1. Mazda CX5: direct injection means clogged injectors and carbon deposits if you don't run soap infusions (V Power and Excellium) every now and then to cleanse your engine of soot.
There was a recall for a tailgate strut failure in all cars manufactured up to 2015. There seems to a bit of a structural rigidity problem which causes stress fractures on the windscreen, a very common occurrence.
This means you may want to keep your CX5 out of rough roads and/or try not to hit them potholes too hard. Also, as has been observed in a few other cars, Bluetooth is a b***h. Lastly (but not "leastly") 2016 cars have problematic LEDs in their daytime running lights.
2. Audi Q3: well, one thing Audi did to try and water down the oddness of its looks was festoon it with large tyres, so look out for scuffed rims since more likely than not the vehicle underwent city use and kerb rash is real.
Avoid a diesel Q3 because the DPF is a thing and is known to induce headaches especially if not properly maintained. The car seems largely fault-free (phew!) save for a brake light issue in 2014-2016 cars.
Despite my sentiments above, replacing a brake light is not as life-changing as other procedures seem to be. However, fault-free is not niggle-free, so get ready for a life of jumpy sensors telling you about problems that don't exist. This tendency to cry wolf gets tiresome after a while.
The vehicle is compact, which good for inner-city use, but it may be a little too compact, which makes it cramped inside. The fuel economy is also a bit shameful for something with this much engineering in it.
3. BMW X3: well, the biggest problem with the X3 is that if you want the best of it, you have to skip the first generation (ordure) and the second one (bland) and propel yourself (see what I did there?) right up to the third, which means you have to buy it new or very close to new.
While you get warranties and freshness out of the box, it does come at a rather hefty asking price. A used X3 means a second generation car so let's look at what's wrong with it besides what I've already listed.

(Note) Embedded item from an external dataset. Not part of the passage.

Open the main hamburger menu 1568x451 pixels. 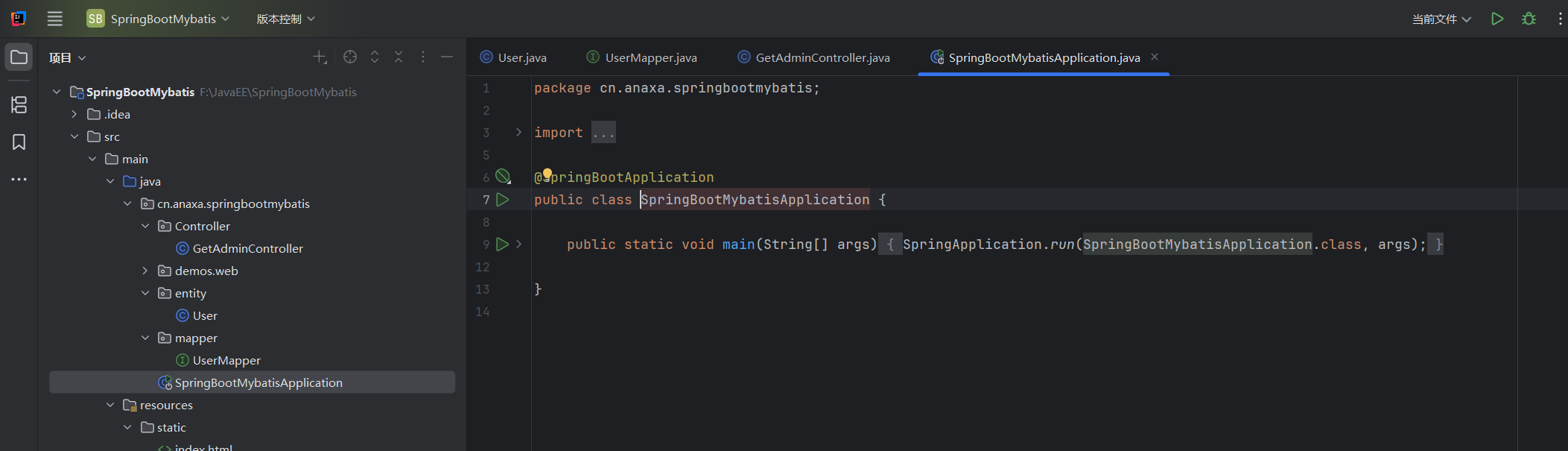click(55, 19)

Watch out for timing chains. They may not be hidden at the back of the engine like in Audi's V8, but they are still timing chains on a BMW which is German which means goodbye Christmas bonus.
The run-flat tyres equipped are a dog's breakfast as well: hard, bouncy, noisy and when driven on imperfect roads, the steering runs wild.

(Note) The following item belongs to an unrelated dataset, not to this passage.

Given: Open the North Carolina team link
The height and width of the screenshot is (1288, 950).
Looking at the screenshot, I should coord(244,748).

There is a tendency for the car to develop rattles and squeaks early in its life, so watch out for these when shopping for one.
Then there is this whole other list I found featuring the transmission (the computer needs reprogramming), steering (replace the rack at great cost), turbo (carbonation of oil in the pipes requires a replacement of both the turbo and its oil feed network), suspension (replacement of shocks and bushes - in pairs), airbags (faulty switch means passenger airbag light is permanently on), sunroofs (creaking or tapping noises when opening means an expensive repair job is on the cards) and... and I think I'm done here lest this write up be mistaken for another falsely identified hatchet job that isn't.